We’re going live

So this is The Art of Compost and it’s a blog. Because what the world really needs is another blog. It began with my prep for a course of the same name and soon took on a life of its own at plural intersections of my reading thinking teaching writing speaking feeling looking wondering.

Pretty sure to go in the bin are my thoughts on and misunderstandings of

  • 20th and 21st C. poetry and poetics in North America, esp. objectivist and Black Mountain traditions — what Stephen Burt has called The New Thing.
  • A mostly subterranean lineage connecting us to Very Old Things — busted up clay tablets, cave paintings, the intelligence of stones (sitting still).
  • Whatever collapses, rots, blends, merges, fosters, nourishes.
  • Stray thoughts on teaching, writing, reading, appearing, disappearing.

The impetus comes from Jed Rasula’s This Compost but he has neither reviewed nor approved this usage. Time for a picture of a nurse blog.

image

I hope you’ll check it out. If you like what you see, you can follow on by clicking the “Follow me …” button. Or watch for new posts on Facebook. (If you Like the Facebook page you’ll hear about new posts. I think. Pretty sure.)

And let me know what you think! Leave a comment in the comment box …

Faithfully,
Chris

The course

If the blog’s to be companion to the course, the course can be companion to the blog also, and I hope they’ll be buds, swapping gists and piths. Here’s what the syllabus will say to our brave company at the opening.

When you make compost you break down old forms to make new forms. From banana peels and lawn clippings you grow a lemon tree. From street signs and Twitter feeds you grow a poem or a flash essay. In this class you’ll turn a fairytale inside-out. You’ll burrow wormwise through your own prose in search of the secret text it holds. You’ll build a poem out of physical objects. What you won’t do is stare at a blank page or screen trying to figure out “what on earth to say.” In other words, your life’s already a perfect poem, a perfect story, a perfect meditation, you just need to compose it a bit.

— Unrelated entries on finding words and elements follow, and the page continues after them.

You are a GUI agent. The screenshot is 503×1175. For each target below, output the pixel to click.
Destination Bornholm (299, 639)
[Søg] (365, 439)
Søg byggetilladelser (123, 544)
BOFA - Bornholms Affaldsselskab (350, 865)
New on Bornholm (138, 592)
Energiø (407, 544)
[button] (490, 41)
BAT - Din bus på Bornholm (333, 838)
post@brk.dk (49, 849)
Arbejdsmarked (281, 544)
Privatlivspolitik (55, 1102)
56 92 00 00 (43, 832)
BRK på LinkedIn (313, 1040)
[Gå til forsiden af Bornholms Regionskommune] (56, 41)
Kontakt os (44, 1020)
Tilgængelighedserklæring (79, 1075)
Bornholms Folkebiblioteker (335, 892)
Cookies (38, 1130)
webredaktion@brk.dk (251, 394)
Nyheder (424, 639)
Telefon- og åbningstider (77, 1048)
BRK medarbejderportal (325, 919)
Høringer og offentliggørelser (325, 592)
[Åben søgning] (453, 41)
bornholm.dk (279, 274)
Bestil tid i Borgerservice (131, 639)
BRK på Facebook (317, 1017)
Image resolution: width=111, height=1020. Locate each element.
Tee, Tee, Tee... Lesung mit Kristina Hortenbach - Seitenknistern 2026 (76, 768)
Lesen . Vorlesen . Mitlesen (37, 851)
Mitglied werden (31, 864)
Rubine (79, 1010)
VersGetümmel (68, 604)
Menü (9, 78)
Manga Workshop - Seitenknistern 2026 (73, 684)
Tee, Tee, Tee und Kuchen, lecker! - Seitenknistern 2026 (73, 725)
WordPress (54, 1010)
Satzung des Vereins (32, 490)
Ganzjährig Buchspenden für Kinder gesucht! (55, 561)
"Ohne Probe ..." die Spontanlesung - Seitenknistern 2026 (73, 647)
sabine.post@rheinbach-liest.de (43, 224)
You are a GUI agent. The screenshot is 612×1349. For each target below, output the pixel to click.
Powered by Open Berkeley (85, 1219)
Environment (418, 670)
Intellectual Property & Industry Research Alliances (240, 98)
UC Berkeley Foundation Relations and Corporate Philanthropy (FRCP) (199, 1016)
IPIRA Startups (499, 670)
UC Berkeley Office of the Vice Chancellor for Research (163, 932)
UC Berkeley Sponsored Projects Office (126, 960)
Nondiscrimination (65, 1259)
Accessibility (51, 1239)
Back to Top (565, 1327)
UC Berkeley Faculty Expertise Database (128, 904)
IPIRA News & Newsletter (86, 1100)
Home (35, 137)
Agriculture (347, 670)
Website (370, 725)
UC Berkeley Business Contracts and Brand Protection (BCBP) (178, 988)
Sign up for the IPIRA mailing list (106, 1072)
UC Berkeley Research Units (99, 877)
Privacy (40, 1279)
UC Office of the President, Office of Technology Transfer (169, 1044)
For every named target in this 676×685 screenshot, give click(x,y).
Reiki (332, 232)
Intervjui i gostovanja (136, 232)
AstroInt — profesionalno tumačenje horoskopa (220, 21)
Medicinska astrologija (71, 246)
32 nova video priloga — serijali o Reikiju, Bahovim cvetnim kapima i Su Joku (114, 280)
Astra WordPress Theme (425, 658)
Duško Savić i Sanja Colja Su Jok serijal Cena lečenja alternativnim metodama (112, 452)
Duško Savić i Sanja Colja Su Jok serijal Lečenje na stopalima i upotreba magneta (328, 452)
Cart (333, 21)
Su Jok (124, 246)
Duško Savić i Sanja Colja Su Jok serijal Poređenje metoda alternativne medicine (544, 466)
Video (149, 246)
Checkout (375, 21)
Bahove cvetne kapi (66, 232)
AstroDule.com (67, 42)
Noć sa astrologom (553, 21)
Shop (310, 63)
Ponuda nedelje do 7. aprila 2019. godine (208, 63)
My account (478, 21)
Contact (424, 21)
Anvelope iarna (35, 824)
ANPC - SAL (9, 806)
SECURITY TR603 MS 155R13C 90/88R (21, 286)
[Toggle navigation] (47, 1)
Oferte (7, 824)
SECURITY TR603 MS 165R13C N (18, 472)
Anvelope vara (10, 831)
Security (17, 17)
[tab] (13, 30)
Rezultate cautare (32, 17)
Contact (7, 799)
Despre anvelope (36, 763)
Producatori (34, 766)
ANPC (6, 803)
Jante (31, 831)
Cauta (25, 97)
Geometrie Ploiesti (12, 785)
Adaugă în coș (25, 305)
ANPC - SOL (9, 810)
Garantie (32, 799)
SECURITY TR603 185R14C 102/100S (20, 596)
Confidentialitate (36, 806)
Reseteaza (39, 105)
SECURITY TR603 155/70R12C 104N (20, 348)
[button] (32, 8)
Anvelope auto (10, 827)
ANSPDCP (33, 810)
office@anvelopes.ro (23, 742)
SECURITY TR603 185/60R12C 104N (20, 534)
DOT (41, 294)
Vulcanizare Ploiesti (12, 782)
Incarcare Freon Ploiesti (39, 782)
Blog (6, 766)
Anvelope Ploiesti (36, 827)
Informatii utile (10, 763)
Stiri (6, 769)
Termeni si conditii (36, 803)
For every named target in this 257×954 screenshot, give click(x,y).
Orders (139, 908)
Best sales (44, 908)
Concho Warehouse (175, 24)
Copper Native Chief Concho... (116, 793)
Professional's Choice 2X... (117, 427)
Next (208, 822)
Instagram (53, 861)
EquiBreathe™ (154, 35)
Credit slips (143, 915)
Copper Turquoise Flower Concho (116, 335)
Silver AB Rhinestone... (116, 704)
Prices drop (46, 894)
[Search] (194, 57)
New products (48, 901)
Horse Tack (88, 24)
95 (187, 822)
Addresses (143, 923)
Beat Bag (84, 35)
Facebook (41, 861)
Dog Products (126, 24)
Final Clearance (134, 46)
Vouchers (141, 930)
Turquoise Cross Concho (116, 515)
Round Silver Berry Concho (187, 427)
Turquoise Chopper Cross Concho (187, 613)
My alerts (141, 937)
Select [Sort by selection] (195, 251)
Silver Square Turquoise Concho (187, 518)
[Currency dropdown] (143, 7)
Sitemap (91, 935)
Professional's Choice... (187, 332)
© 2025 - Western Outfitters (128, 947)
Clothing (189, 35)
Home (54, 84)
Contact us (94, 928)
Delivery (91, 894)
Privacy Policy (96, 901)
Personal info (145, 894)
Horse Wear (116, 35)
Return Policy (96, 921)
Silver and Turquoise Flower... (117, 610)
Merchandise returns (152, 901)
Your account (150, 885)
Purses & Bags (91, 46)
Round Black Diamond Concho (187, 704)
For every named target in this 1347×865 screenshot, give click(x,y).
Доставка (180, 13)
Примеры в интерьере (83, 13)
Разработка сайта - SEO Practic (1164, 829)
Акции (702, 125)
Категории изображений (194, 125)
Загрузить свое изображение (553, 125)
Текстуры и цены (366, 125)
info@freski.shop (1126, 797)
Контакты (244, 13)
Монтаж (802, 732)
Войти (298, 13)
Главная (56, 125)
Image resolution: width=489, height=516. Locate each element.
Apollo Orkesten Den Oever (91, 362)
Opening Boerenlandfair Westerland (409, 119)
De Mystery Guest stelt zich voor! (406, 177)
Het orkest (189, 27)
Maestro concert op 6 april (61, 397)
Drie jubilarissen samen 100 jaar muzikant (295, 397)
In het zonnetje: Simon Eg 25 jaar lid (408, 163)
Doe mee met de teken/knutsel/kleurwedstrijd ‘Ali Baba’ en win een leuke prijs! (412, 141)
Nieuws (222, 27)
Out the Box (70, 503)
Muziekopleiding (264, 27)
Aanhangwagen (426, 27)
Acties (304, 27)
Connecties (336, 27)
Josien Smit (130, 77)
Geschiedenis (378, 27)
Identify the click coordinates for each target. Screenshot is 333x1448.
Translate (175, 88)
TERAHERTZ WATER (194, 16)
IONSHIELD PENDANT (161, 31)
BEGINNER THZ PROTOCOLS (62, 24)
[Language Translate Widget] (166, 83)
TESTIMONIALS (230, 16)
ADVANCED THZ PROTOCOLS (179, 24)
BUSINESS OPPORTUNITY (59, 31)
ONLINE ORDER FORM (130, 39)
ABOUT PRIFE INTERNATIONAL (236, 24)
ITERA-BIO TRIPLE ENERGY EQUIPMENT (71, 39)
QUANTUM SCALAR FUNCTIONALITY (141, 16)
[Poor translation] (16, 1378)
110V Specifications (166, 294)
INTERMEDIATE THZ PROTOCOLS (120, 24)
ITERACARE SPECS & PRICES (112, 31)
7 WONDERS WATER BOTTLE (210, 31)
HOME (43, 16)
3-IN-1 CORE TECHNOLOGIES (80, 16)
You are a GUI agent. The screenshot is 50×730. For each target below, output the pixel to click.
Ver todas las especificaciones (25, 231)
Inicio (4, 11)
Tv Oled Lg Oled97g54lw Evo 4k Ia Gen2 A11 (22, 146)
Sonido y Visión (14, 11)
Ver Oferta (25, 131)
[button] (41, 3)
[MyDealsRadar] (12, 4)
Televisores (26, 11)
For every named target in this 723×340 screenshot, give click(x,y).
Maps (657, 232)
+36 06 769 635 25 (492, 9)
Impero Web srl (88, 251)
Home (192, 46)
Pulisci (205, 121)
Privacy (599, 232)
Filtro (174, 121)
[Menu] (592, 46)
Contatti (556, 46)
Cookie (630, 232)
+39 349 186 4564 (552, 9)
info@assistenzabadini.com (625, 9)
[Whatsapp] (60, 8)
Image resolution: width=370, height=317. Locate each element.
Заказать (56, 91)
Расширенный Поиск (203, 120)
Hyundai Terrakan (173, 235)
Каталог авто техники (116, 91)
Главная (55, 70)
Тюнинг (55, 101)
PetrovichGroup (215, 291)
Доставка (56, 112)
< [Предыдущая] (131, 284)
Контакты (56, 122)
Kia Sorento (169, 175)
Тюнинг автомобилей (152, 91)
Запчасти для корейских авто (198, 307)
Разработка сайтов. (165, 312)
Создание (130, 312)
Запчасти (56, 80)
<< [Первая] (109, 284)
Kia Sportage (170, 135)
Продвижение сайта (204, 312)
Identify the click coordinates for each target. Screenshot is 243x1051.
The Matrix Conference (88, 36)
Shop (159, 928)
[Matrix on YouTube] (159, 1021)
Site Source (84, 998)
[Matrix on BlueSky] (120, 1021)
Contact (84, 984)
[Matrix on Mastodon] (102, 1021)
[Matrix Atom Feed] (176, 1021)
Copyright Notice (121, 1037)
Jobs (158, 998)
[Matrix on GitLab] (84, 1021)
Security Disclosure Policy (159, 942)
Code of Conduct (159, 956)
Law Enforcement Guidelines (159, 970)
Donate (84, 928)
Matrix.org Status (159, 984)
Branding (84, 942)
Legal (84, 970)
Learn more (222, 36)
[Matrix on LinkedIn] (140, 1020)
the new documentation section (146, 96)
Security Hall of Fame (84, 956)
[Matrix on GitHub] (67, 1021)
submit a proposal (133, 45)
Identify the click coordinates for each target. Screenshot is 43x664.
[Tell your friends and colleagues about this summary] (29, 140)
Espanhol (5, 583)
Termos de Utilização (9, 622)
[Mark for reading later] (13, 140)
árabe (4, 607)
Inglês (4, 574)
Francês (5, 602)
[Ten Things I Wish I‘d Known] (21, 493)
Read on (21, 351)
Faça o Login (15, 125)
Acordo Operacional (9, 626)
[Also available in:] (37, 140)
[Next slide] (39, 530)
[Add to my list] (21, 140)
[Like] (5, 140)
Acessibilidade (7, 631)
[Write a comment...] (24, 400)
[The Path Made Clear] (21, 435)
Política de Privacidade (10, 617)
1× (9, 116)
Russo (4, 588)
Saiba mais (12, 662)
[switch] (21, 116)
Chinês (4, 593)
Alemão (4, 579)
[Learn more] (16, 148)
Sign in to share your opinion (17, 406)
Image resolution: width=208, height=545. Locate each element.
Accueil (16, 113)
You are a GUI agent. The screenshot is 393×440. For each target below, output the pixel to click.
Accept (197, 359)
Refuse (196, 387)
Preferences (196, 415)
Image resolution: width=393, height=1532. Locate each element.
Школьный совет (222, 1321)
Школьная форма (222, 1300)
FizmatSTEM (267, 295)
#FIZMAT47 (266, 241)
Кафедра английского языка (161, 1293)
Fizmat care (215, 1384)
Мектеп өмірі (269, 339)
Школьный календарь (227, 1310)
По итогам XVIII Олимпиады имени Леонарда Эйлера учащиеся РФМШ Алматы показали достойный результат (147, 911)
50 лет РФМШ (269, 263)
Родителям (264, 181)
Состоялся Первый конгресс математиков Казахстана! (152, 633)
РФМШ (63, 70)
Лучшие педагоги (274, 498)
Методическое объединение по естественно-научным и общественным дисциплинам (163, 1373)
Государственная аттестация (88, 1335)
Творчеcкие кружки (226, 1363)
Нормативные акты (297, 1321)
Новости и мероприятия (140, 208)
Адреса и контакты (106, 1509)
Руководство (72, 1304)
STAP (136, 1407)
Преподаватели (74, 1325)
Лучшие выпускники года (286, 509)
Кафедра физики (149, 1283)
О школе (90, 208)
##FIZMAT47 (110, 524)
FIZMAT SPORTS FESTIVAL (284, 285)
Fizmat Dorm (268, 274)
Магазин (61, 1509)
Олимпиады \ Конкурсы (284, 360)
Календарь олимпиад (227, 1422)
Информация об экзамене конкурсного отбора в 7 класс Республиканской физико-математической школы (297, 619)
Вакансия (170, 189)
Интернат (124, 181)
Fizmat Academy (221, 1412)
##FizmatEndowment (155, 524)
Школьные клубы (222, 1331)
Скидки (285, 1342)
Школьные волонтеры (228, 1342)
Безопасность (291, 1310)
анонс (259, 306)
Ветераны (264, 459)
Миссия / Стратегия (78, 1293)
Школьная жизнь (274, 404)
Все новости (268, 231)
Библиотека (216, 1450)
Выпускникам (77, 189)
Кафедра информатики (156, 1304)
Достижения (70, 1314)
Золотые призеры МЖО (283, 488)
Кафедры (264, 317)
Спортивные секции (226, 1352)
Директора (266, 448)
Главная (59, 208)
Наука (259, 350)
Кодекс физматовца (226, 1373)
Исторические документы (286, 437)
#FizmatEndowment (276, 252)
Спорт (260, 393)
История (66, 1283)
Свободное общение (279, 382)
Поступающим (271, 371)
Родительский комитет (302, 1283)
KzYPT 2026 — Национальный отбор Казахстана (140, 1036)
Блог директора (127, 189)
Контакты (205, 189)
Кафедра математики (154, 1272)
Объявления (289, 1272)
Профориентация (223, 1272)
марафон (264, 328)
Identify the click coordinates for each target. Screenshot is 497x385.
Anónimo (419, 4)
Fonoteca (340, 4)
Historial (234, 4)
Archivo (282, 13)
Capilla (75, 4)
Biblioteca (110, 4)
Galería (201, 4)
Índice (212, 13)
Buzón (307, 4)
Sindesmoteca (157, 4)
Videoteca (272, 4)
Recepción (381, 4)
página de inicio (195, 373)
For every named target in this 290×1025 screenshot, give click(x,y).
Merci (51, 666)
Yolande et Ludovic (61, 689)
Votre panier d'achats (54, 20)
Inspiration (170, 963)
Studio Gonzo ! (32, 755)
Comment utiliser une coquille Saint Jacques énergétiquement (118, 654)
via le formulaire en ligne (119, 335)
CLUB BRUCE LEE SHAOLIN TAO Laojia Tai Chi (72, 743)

I’m new to bloggery but already very struck by how form and process extend the content and back again. I’ve long loved the thought and the fact of the serial poem (e.g., Spicer’s Language, Blaser’s Moth Poem) but haven’t till now come close to composing one …

(There’s a thought in me half-formed about Black Mountain prose style, its relentless parataxis, and how like that the serial poem is in its play ethic. Something about going on your nerve, not resorting to a supervisory intelligence, the mind that knows as the sentence begins what the whole of it will say. A dead form, nature mort. Gonna mull this one a bit more.)